Vertice d’urgenza con l’assessore Turano dopo la revoca del provvedimento: “La nostra priorità è offrire certezze alle famiglie ed evitare conseguenze sugli studenti”
Il presidente della Regione Siciliana, Renato Schifani, ha convocato un vertice d’urgenza a Palazzo d’Orléans con l’assessore all’Istruzione Mimmo Turano. L’obiettivo del tavolo tecnico è analizzare gli effetti della revoca dell’Avviso 33 Regione Siciliana e blindare l’avvio regolare dell’anno formativo 2026-2027.
Nel corso della riunione sono state esaminate nel dettaglio le motivazioni giuridiche che hanno portato al ritiro del provvedimento e le conseguenti criticità emerse per l’offerta didattica regionale.

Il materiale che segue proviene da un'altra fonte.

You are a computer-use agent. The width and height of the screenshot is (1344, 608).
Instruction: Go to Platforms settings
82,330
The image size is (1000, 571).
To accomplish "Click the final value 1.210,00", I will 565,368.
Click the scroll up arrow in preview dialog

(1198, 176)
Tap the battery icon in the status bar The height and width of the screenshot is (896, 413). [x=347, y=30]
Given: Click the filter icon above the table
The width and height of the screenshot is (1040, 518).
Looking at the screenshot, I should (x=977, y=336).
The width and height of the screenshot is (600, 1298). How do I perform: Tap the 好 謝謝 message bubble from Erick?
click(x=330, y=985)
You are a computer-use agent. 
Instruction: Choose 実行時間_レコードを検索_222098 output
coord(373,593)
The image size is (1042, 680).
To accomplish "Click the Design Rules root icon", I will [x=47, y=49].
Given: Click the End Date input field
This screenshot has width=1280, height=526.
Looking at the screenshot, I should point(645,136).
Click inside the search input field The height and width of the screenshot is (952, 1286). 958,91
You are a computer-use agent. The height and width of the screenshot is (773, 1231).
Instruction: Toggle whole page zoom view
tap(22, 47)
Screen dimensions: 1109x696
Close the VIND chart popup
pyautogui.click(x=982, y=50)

Al termine del confronto, il governatore ha dato mandato formale all’assessore Turano e agli uffici competenti del dipartimento di individuare, nel minor tempo possibile, un percorso amministrativo alternativo per assicurare a tutti gli studenti siciliani il completamento del percorso previsto dall’obbligo formativo.
Il blocco del bando aveva sollevato forti preoccupazioni non solo tra i sindacati dei lavoratori, spaventati dalle ricadute occupazionali per i docenti e il personale amministrativo del comparto, ma soprattutto tra i genitori dei ragazzi iscritti.
Per questa ragione, la presidenza della Regione ha chiesto di verificare con massima celerità ogni strumento organizzativo utile a rispettare la data di inizio delle lezioni a settembre, garantendo la necessaria continuità didattica ed evitando interruzioni nei servizi di istruzione.
«La nostra priorità assoluta è garantire il diritto allo studio e offrire certezze alle famiglie siciliane – ha dichiarato il presidente Schifani –, evitando qualsiasi tipo di conseguenza o ritardo sull’avvio del prossimo anno scolastico e formativo. Lavoriamo per tutelare gli studenti e tutti gli operatori del settore».